* PROBLEM STATEMENT
Copy exactly, and only, the lines from the line containing "How do I perform: Open" through the last line of the records below, both included, and leave out any pictures.

Dataset entries
========================
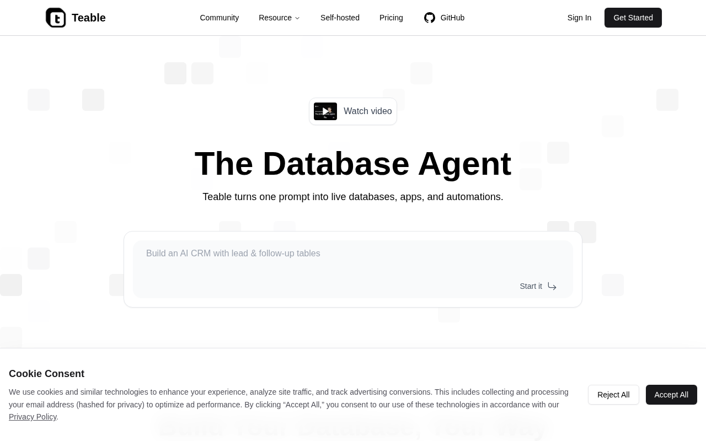
Task: Open the Community page
Action: click(219, 18)
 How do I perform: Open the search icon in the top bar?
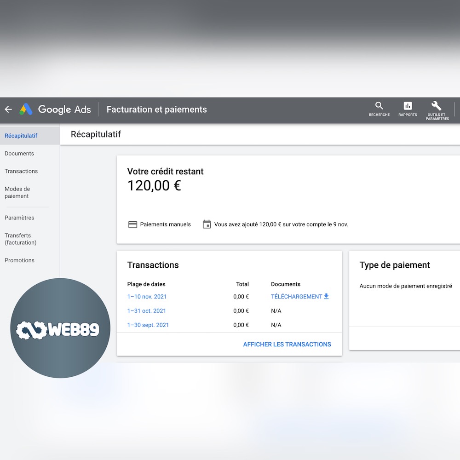(x=379, y=106)
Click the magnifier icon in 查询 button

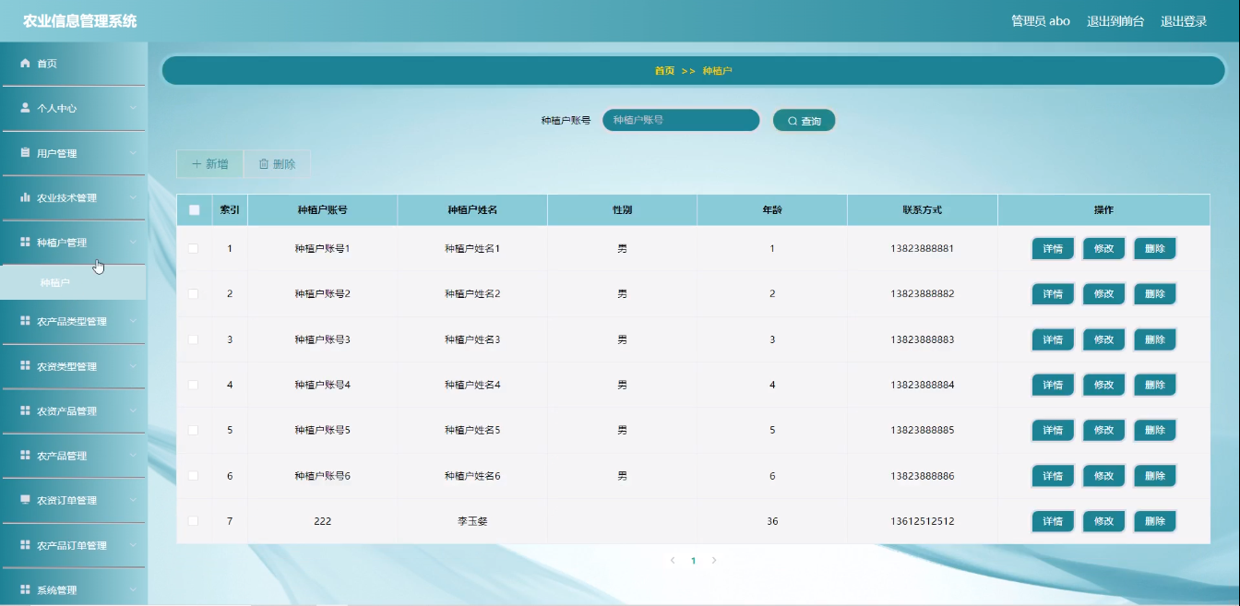[793, 121]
========================
* ANSWER TO THIS PROBLEM
 How do I perform: Open the search icon in the top bar?
(x=379, y=106)
Click the magnifier icon in 查询 button

[793, 121]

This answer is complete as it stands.